ACTIVITY
Please copy out all lines of the entries that contain the word "Logo".

SUPPLIED DATA
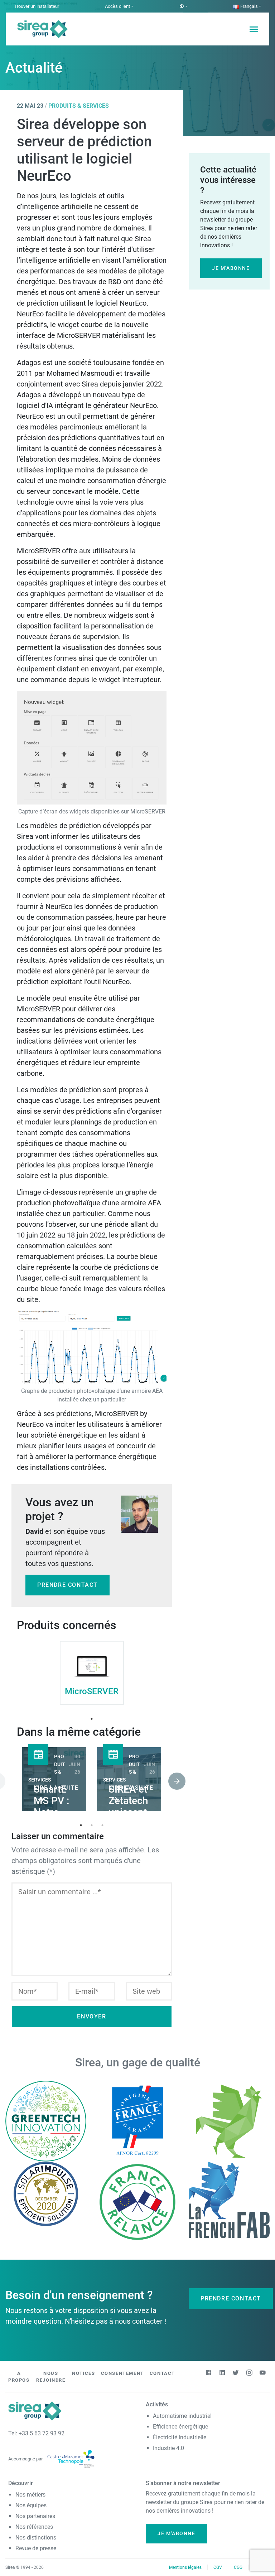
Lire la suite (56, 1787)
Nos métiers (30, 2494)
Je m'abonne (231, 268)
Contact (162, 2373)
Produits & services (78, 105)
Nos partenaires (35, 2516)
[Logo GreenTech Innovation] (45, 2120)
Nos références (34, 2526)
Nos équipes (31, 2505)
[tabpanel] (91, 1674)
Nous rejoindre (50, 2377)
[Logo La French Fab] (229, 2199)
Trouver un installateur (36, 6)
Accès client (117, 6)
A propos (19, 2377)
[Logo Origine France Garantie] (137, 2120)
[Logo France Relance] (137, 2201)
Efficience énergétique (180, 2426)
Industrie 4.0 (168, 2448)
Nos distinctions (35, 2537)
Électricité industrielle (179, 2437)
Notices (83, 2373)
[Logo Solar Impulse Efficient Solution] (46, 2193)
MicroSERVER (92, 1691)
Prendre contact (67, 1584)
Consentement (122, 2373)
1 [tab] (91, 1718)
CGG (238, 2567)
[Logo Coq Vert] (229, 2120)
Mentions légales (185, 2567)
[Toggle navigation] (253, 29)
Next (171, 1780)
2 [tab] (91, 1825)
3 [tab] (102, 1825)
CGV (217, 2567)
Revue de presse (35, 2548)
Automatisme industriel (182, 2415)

* * *

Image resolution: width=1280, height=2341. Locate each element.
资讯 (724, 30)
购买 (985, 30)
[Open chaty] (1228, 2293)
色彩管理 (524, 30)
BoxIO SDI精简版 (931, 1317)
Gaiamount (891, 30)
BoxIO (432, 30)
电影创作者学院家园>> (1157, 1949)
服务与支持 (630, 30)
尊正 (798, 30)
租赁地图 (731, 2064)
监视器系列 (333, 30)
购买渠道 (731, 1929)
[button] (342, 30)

EXPECTED ANSWER
[Logo GreenTech Innovation] (45, 2120)
[Logo La French Fab] (229, 2199)
[Logo Origine France Garantie] (137, 2120)
[Logo France Relance] (137, 2201)
[Logo Solar Impulse Efficient Solution] (46, 2193)
[Logo Coq Vert] (229, 2120)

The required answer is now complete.